I was watching The West Wing last week (new episodes), and realized that Toby's new assistant, the short and annoying blonde with the funny voice, is Kristin Chenoweth, the originator of the role of Glinda, in Wicked. I only realized this when somebody on the show asked her for fashion advice, and she said something very Glinda, such as, "black is this year's pink."
Here's more "education news" from CNN.com: Teachers no longer prefer to use red ink when grading papers, because it sends a message of negativity. They prefer to use purple, which is less harsh on the students' fragile egos.
[Joseph Foriska, principal of Thaddeus Stevens Elementary in Pittsburgh] has instructed his teachers to grade with colors featuring more "pleasant-feeling tones" so that their instructional messages do not come across as derogatory or demeaning.
Three top pen and marker manufacturers -- Bic, Pilot Pen and Sanford, which produces Papermate and Sharpie -- are making more purple pens in response to rising sales.
"The human eye is notoriously fickle and is always searching for something new to look at it," [Leatrice Eiseman, a color specialist with a background in psychology] said. "If you use a color that has long been used in a traditional way, you can lose people's attention, especially if they have a history of a lot of red marks on their papers."
Purple may be rising in popularity, Eiseman said, because teachers know it is a mix of blue and red.
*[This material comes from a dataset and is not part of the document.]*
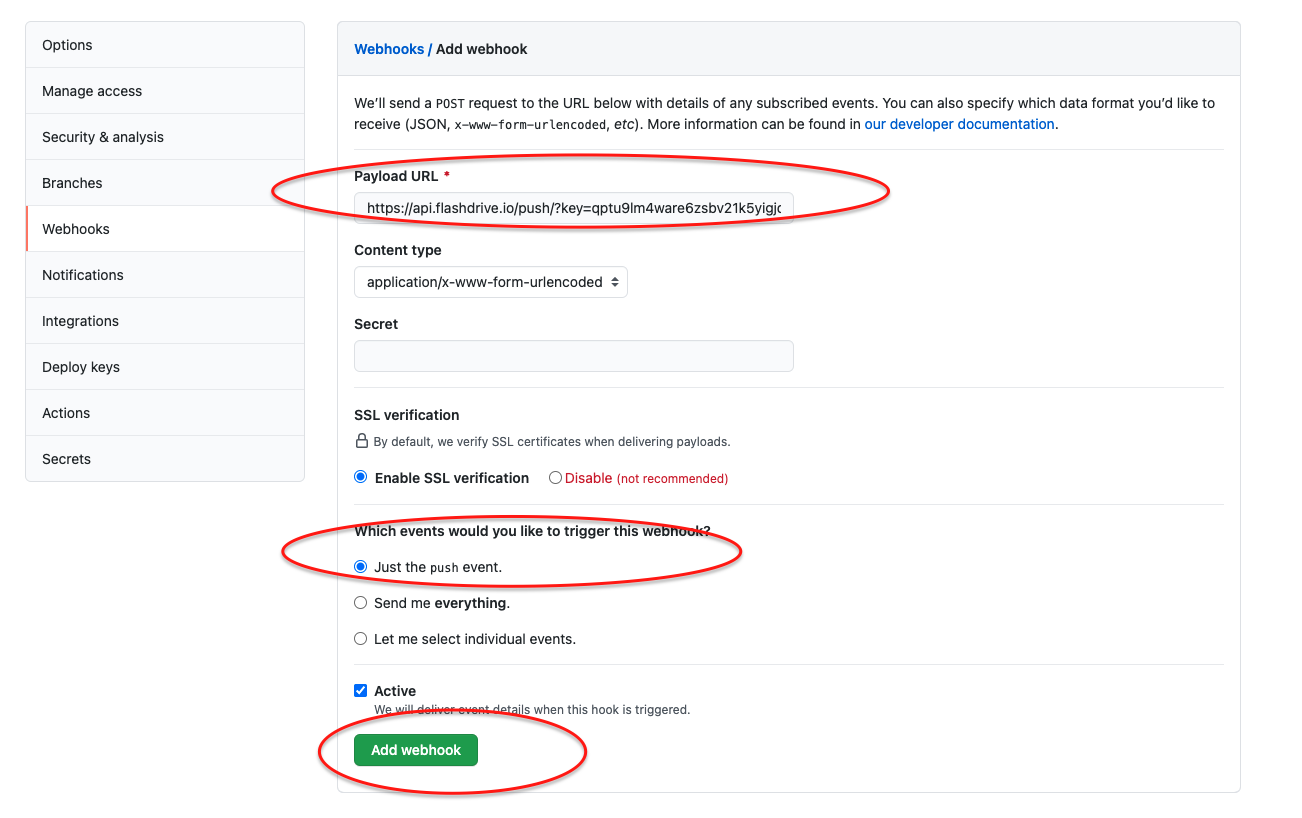
Task: Select the Disable SSL verification radio button
Action: coord(555,477)
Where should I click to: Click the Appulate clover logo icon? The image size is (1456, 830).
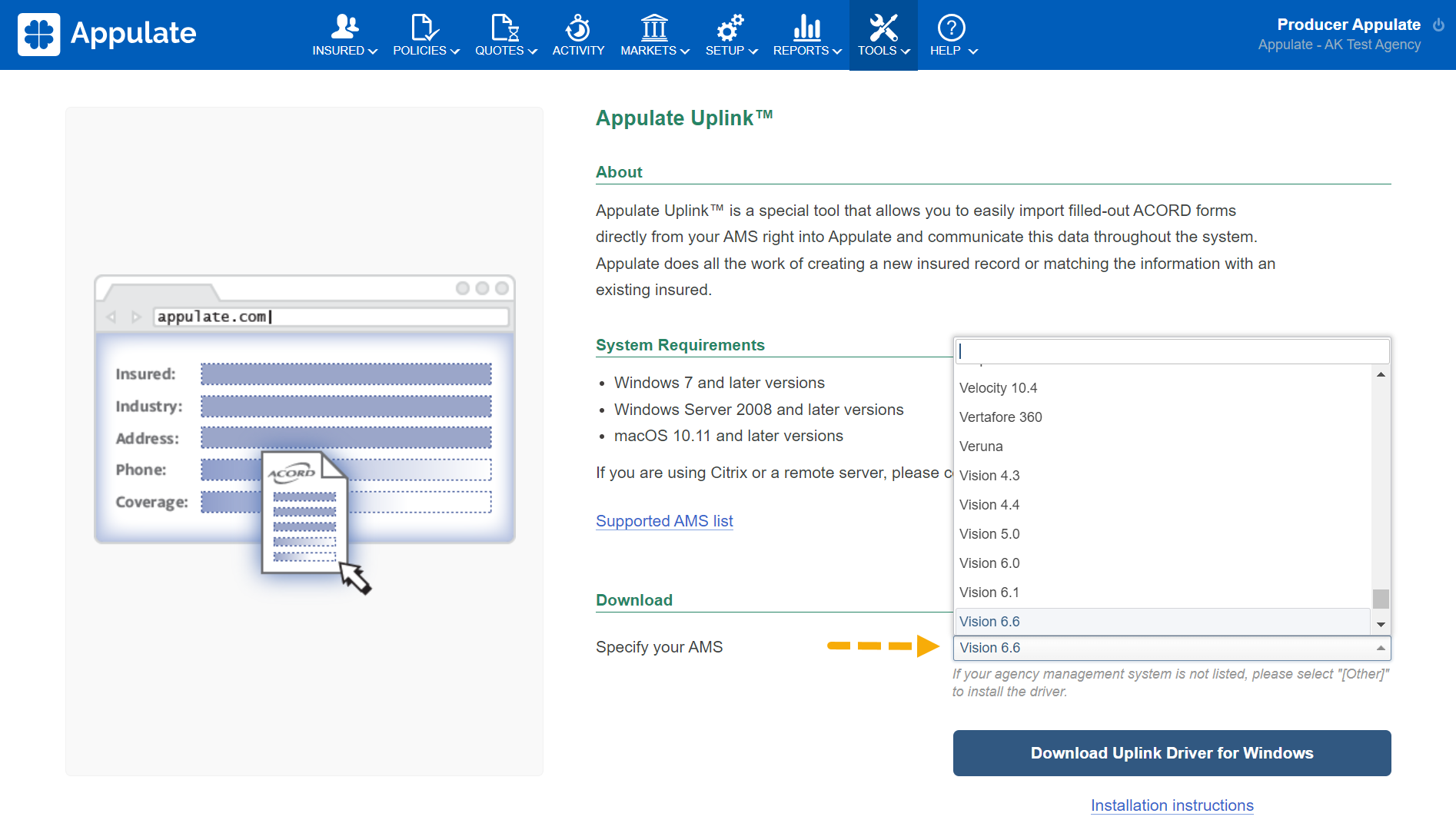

As she put it: "You still have that element of the danger aspect -- the red -- but it's kind of subtle, subliminal. It's in the color, rather than being in your face."
"I don't think changing to purple or green will make a huge difference if the teaching doesn't go along with it," [reading and writing specialist Janet] Jones said. "If you're just looking at avoiding the color red, the students might not be as frightened, but they won't be better writers."